Ein kleines Beispiel, worum es geht? Im ersten Akt treffen Ägypter auf einen wilden Amazonenstamm. Aus Furcht versklavt zu werden, erklären die Frauen Osiris den Krieg. Aber Osiris erscheint als Friedensbote mit jeder Menge an Geschenken. Eine der Amazonen, Orthésie, verliebt sich in Osiris, eine andere, Mirrine, will den Kampf. Am Schluss siegt die Eintracht und es gibt ein öffentliches Liebesgeständnis. Die anderen Akte folgen einem ähnlichen Schema, widerstreitende Interessen, Arien, getanzte Divertissements, noch mehr Arien, Chöre und Schlussapotheose wiederum mit einem getanzten Tableau.
Erfreulich ist, dass die Musik nicht wie in Verdis Aida nach einer speziellen, wenngleich raffinierten so nichtsdestoweniger pseudoägyptischen Folklore klingt. Nein, auch für Ägypten hat Rameau die damals übliche Melange aus hochvirtuosen koloraturverzierten höfischen Gesängen im italienischen Stil, mächtigen Chornummer, rhythmisch raffinierten französischen Tanznummern idyllisch pastoralen Klängen inklusive (die Musik könnte auch zu einer Handlung, die in der Bretagne spielt, erfunden worden sein) zu einem faszinierenden Klanggesamtkunstwerk montiert.
Die Vorstellungen folgen der wissenschaftlichen Edition der Partitur unter der Leitung von Sylvie Bouissou. Die Operntruppe will ihre und der Oper Botschaft der in Frieden, Liebe und Schönheit vereinten Völker mit einem bunten Spektakel unter die Leute bringen. Drei verschiedene Tanzensembles und Choreographen (The New York Baroque Dance Company, Kalanidhi). Cance, The Seán Curran Company) wurden engagiert, um die Eigenart des Prologs und eines jeden Aktes (Osiris, Canope, Aruéris) auf spezifische Weise mit verschiedenen Stilrichtungen von Barock, Klassisch, Indisch bis zu Modern zum Ausdruck zu bringen.

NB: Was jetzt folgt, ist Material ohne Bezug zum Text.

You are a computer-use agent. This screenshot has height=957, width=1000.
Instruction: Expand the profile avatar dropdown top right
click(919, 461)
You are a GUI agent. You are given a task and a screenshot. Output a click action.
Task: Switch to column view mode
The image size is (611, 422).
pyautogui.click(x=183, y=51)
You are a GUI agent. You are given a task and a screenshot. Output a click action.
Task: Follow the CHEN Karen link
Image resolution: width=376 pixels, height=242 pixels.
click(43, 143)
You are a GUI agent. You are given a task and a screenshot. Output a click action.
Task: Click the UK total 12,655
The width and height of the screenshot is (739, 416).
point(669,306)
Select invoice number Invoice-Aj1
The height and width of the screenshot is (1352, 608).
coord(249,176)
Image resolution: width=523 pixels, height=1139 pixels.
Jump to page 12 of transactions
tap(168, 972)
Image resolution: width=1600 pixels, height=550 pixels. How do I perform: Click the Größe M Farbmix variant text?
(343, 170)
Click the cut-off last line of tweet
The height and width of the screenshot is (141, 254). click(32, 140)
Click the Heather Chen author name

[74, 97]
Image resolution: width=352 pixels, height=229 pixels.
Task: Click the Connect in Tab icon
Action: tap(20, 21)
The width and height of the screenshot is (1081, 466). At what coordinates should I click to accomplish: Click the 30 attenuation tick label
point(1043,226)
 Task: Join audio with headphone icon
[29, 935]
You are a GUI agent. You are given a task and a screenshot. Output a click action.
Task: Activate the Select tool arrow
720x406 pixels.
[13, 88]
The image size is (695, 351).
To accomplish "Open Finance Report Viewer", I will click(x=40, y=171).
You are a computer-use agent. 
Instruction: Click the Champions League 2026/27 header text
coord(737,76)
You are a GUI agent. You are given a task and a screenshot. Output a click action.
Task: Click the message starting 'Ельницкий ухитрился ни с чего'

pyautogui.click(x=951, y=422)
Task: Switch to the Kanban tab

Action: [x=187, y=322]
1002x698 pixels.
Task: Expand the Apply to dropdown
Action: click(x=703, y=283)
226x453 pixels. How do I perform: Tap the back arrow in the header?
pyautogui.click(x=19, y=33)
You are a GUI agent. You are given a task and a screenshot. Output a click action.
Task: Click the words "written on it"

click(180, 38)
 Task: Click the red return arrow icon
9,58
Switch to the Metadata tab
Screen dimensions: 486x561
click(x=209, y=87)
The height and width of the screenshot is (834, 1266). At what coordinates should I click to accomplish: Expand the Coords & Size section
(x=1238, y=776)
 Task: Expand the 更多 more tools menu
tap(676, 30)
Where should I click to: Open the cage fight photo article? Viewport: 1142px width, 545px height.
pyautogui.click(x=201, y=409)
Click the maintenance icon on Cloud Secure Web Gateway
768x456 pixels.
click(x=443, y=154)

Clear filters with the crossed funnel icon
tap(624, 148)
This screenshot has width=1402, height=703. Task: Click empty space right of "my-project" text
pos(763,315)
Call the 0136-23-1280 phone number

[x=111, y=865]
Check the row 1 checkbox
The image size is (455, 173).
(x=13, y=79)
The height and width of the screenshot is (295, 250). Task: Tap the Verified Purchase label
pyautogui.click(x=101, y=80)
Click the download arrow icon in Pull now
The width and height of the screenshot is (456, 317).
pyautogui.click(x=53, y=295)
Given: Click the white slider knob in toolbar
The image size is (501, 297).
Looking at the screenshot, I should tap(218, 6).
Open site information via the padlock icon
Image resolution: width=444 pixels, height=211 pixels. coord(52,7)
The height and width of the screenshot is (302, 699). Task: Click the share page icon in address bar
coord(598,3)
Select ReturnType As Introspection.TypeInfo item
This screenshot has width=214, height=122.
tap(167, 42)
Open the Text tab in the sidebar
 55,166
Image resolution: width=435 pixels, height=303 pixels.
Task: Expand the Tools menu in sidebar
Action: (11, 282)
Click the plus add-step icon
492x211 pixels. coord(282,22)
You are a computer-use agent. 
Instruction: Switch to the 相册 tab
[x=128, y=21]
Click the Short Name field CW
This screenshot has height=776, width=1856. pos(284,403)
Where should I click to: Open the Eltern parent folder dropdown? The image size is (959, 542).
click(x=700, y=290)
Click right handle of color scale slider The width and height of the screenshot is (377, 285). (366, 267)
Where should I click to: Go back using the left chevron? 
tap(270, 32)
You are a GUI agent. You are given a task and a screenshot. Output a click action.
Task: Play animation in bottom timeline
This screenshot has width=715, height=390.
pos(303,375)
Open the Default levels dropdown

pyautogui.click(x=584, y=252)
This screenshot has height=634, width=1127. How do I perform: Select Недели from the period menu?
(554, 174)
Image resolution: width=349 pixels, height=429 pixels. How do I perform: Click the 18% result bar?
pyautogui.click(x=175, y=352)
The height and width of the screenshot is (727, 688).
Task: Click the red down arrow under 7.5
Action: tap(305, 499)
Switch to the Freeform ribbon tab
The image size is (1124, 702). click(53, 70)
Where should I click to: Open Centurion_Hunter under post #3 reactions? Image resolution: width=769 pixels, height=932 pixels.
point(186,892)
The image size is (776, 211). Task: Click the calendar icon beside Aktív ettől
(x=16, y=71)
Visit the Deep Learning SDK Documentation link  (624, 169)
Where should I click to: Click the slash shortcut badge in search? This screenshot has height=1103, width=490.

Um es gleich auf den Punkt zu bringen, es wird besser getanzt als gesungen. Unter den zahlreichen Solistinnen und Solisten gibt es nur wenige, die wirklich stilistisch deklamatorisch bzw. von der Stimmschönheit her auffallen.
Die bisweilen an ein Broadway-Musical erinnernden Ballette samt den opulenten Kostümen (Jennifer Tardiff Beall) rechtfertigen diese Videoproduktion. Aber auch die doch ganz lustige Tatsache, dass eine barocke Huldigungsoper so viele parodistische Elemente aufweist und bisweilen mehr an eine Persiflage um die ewigen Fragen der Vorherrschaft von “Liebe/Ehe oder triebhaft tierisches Verlangen/Sex” erinnert. Selbst den so schön gefundenen Paaren erspart es Rameau musikalisch nicht, augenzwinkernd zuzuwinken. Als ob er sagte wollte, wer weiß, wie das ausgeht? Wunderbar.